— Begin Text section —
I bought one and set it up today. Bought it online and picked it up locally curbside.

The sale is only on for a few more days


----------



## ian (Jun 18, 2016)

Have you created your W11 recovery drive yet as per the vendor recommendation???

If not.....make it a priority.


----------



## andrewf (Mar 1, 2010)

I generally recommend against all-in-ones. When any component dies, the whole thing is junk, and they tend to be less repairable than notebooks. I let my parents get one once, I now suggest they get a notenook and use a wireless keyboard/mouse and external monitor.


----------



## sags (May 15, 2010)

ian said:


> Have you created your W11 recovery drive yet as per the vendor recommendation???
> 
> If not.....make it a priority.


Thanks for the reminder. .......

I had a new USB stick in the computer so it only involved a few computer clicks. 

It is taking awhile though.......16 gigs and it formats the USB so a new one is best. I also checked to be sure I have the Windows back up to One Drive on.


----------



## sags (May 15, 2010)

I have a laptop and tablets that I never use.

My wife uses a tablet and I also have a backup desktop hooked up in a spare room.

Then there is the Iphone, Alexa devices, and smart TVs.......so I can get to the internet one way or another.

The biggest problem is Rogers Telecom.........brutal, they are down all the time and never tell people, so you go around restarting modems and they report no outages......and then like a miracle it suddenly starts working again 8 hours later.


----------



## ian (Jun 18, 2016)

sags said:


> I have a laptop and tablets that I never use.
> 
> My wife uses a tablet and I also have a backup desktop hooked up in a spare room.
> 
> ...
— End Text section —
— Begin Data records —
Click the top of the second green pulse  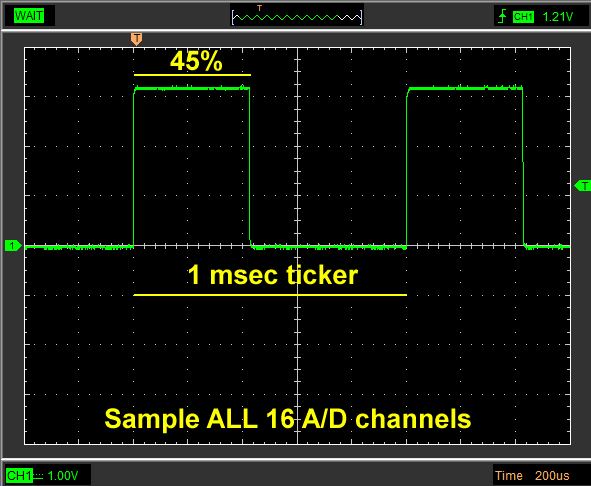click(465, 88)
— End Data records —
— Begin Data records —
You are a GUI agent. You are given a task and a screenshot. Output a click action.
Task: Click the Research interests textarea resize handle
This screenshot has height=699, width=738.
— End Data records —
— Begin Data records —
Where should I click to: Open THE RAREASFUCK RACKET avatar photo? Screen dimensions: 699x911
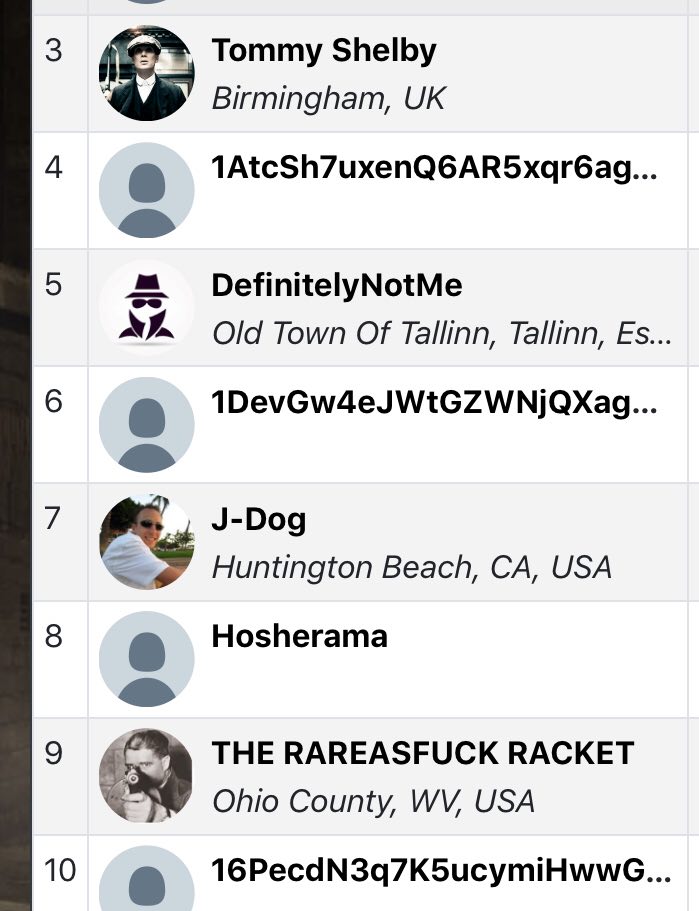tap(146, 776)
— End Data records —
▶ Directions for this task:
Reproduce the forum thread from "Then there is" up to and including "8 hours later.", switching "modems" to "routers".

▶ Reply to the task:
Then there is the Iphone, Alexa devices, and smart TVs.......so I can get to the internet one way or another.

The biggest problem is Rogers Telecom.........brutal, they are down all the time and never tell people, so you go around restarting routers and they report no outages......and then like a miracle it suddenly starts working again 8 hours later.